Let’s Talk with Terry Odell

Saint Patrick’s Day in Northern Ireland

by Terry Odell


St. Patrick’s Day is March 17th, so I thought I’d share some “authentic” information about the holiday. My daughter lives in Northern Ireland, and this is what she has to say:

St. Patrick’s Day is truly a world-wide holiday, and here in Northern Ireland we celebrate with the best of ’em. Belfast puts on a big carnival-style parade, complete with floats and musicians. Most people have the day off work and schools are closed. The bars and pubs will be teeming with people, as you might expect. It’s a big day out for adults and children alike. And with any luck it won’t rain that much. But a little rain rarely dampens the spirits of the locals.

Yes, as you might expect, there is a bit of a political problem with the event. You will always have a small minority of people out there trying to prove some point by being disruptive. However, the police expect that and for the most part, the big celebrations go off without a hitch. I have a few friends who make a habit of trying to catch any “misbehavior” on film, as I know many amateur photographers.

Other than perhaps some pipes and drums, you aren’t likely to hear what most Americans would call “traditional” Irish music. No one will be singing “Danny Boy” or “Four Green Fields”, but it’s a good day out for most all the same. And you won’t find corned beef and cabbage on a menu anywhere. That’s a purely Irish-American invention. Irish stew, soda bread, wheaten bread, and colcannon (mashed potatoes with cabbage and ham) are more likely to be found.

My note: (If you want to try the “real” Irish dish, here’s Alton Brown’s (my fave chef!) recipe for colcannon.)

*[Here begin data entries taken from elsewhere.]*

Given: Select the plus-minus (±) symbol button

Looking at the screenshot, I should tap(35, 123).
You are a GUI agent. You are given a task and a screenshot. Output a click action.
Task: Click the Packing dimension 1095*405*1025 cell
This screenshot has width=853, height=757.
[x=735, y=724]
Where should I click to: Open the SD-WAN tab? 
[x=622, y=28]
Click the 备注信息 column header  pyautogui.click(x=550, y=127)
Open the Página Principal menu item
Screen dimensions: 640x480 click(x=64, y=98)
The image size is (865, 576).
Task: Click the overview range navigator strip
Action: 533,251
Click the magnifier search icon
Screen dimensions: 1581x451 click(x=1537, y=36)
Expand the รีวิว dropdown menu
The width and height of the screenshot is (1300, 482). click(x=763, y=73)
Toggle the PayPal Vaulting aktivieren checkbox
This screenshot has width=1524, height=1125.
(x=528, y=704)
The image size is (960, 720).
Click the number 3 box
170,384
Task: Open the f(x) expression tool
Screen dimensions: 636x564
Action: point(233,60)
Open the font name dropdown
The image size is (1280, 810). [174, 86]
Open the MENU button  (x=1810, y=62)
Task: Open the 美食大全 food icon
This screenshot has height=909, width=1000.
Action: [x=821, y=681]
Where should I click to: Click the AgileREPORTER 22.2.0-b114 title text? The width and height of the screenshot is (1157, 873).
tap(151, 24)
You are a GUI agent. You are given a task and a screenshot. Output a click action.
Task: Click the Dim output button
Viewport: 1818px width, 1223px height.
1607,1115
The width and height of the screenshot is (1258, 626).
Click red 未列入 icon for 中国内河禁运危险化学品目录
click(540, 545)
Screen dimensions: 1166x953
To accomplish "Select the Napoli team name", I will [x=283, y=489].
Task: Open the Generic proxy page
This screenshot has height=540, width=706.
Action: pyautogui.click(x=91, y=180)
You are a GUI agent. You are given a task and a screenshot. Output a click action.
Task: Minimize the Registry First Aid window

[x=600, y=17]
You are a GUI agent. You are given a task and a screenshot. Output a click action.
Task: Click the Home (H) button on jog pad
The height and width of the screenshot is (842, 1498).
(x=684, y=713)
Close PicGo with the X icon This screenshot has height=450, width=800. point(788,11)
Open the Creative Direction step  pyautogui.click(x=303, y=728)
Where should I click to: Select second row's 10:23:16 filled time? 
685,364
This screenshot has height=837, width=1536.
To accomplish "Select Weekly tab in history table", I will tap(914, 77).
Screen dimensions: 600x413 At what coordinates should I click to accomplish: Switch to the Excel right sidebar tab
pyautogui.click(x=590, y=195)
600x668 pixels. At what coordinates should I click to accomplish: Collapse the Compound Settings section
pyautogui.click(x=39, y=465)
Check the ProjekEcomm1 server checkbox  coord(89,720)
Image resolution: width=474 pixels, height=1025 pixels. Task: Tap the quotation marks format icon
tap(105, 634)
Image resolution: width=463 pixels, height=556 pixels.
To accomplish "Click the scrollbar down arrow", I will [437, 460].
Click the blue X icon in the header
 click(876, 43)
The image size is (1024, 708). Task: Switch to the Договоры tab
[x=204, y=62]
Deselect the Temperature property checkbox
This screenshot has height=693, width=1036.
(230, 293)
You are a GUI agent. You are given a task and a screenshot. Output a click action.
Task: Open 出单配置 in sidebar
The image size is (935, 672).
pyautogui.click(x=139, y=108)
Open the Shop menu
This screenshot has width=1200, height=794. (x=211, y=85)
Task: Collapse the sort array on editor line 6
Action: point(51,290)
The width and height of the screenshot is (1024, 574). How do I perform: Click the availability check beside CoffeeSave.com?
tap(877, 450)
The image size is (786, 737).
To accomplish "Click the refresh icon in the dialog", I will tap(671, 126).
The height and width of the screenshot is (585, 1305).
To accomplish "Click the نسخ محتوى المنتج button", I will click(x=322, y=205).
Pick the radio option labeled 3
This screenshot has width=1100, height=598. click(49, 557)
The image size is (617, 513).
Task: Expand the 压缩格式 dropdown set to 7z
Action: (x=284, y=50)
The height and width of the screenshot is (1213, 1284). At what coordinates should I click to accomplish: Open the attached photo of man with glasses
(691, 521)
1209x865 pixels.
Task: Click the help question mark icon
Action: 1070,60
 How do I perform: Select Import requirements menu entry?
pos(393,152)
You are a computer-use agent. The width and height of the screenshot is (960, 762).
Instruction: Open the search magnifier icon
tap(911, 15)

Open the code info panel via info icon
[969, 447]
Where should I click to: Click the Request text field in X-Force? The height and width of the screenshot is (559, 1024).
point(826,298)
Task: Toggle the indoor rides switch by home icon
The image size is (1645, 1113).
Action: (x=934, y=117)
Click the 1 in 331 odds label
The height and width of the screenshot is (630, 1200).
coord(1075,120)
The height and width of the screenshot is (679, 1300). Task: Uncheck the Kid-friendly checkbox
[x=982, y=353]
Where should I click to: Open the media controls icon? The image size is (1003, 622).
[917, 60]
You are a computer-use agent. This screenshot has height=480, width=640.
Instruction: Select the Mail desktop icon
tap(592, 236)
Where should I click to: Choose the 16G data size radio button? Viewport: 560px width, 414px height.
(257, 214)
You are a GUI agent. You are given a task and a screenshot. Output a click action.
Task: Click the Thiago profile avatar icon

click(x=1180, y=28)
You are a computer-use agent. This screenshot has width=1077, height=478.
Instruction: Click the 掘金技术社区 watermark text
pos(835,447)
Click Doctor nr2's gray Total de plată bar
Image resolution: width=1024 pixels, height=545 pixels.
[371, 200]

And please don’t look for green beer. Don’t pinch someone if they’re not wearing green. Just grab a pint of Guinness, Smithwicks, or Harp and a wee dram of whiskey and relax.

And, for the record, it’s “St. Pat’s” or “St. Paddy’s”. Never call it “St. Patty’s Day”. Patty is short for Patricia, while Paddy is short for Patrick!

Despite my name, I’m not Irish. Have you ‘adopted’ any holidays that aren’t really part of your heritage? Have you learned about other cultures and holidays from your reading? Share in the comments, please.